## Problem requirements:
Answer these three questions using the Shelley essay below, giving each answer on its own line with the matching number.
1. How many centuries does the essay say have not taught Jesus's disciples to believe and act on his truth of toleration?
2. Which city does the essay say was not more cruelly unjust to the living Dante than England was to the living Shelley?
3. In which work does the essay say Bulwer sneers at Shelley?

Shelley, a poem, with other writings relating to Shelley, to which is added an essay on the poems of William Blake/Shelley (Essay)
"WHEREFORE I say unto you, all manner of sin and blasphemy shall be forgiven unto men: but the blasphemy against the Holy Ghost shall not be forgiven unto men. And whosoever speaketh a word against the Son of Man, it shall be forgiven him; but whosoever speaketh a word against the Holy Ghost, it shall not be forgiven him; neither in this world, neither in the world to come." Which glorious scripture we may surely understand to mean, that a man may believe or disbelieve in any book, any historical or legendary personage, any dogmatic formula, and yet be in a state of salvation; that only he who rejects and violates the holy spirit of love and truth, the Conscience of the World, he cannot (because he will not) be saved. Jesus, though absorbed in his personal mission, could speak this truth of sublime toleration; but eighteen centuries have not taught his disciples the wisdom of believing it and acting upon it. Whom he absolved, they dare condemn.
Probably no man of this century has suffered more and more severely, both in person and reputation, from this rash convictive bigotry than Percy Bysshe Shelley. Florence to the living Dante was not more cruelly unjust than England to the living Shelley. Only now, nearly forty years after his death, do we begin to discern his true glory. It is well that this glory is such as can afford to wait for recognition; that it is one of the permanent stars of heaven, not a rocket to be ruined by a night of storm and rain. I confess that I have long been filled with astonishment and indignation at the manner in which he is treated by the majority of our best living writers. Emerson is serenely throned above hearing him at all; Carlyle only hears him "shriek hysterically;" Mrs. Browning discovers him "blind with his white ideal;" Messrs. Ruskin and Kingsley treat him much as senior schoolboys treat the youngster who easily "walks over their heads" in class,—with reluctant tribute of admiration copiously qualified with sneers, pinches, and kicks. Even Bulwer (who, intellectually worthless as he is, now and then serves well as a straw to show how the wind blows among the higher and more educated classes), even Bulwer can venture to look down upon him with pity, to pat him patronisingly on the back, to sneer at him—in "Ernest Maltravers"—with a sneer founded upon a maimed quotation. It was only the other day that a person thought it worth while to send to the Times the discovery that Shelley, in his mock-heroic preface to "Peter Bell" had anticipated Macaulay's famous New Zealander! Now, I do not expect that Shelley—any more than piety and lofty thought and heroic action—will ever be extensively popular; I admit that to himself more than to most poets are his own grand words applicable,—"the jury that sits in judgment upon a poet, belonging as he does to all time, must be composed of his peers: it must be impanneled by time from the selectest of the wise of many generations." Yet it was to be expected that men so noble as Kingsley and Ruskin could surrender themselves to generous sympathy with a most noble and generous life, could love and reverence a most loving and reverent spirit; although that life developed itself without the pale of their sanctuary and that spirit dispensed with the theological primer which they conceive necessary to education.

## Stored records:
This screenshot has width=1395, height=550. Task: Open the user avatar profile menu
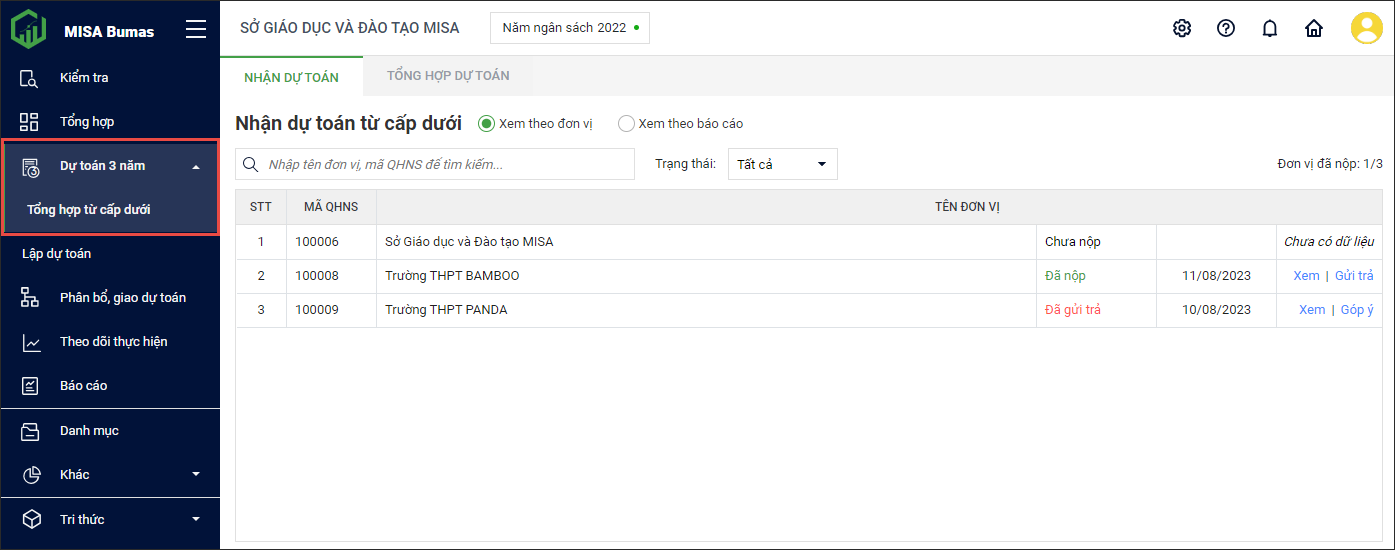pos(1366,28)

...

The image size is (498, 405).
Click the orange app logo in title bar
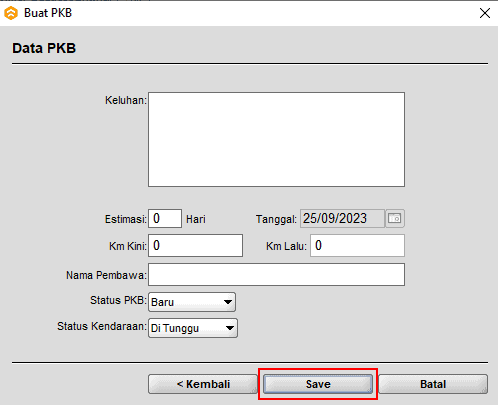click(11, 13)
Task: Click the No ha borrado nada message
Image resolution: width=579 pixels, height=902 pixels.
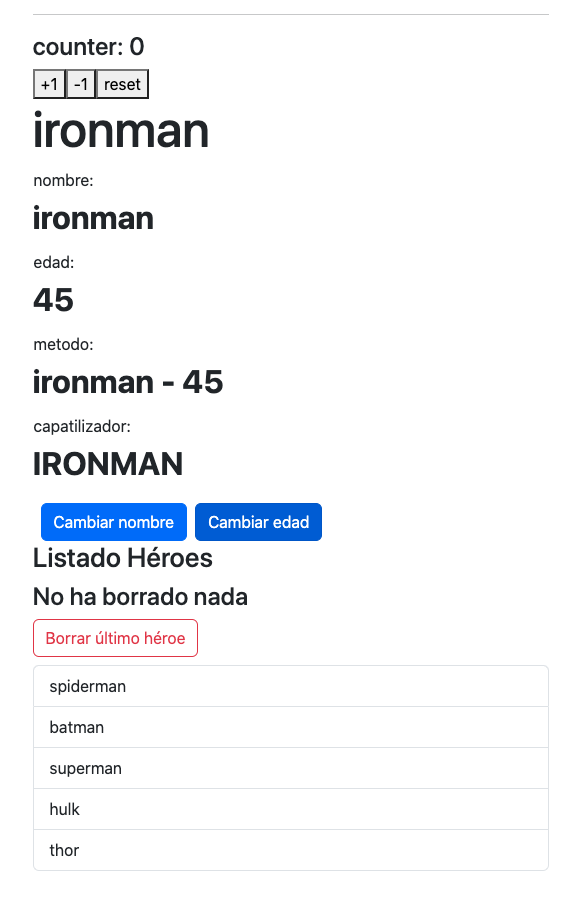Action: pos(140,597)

## Reply to the exercise:
1. Eighteen centuries.
2. Florence.
3. "Ernest Maltravers."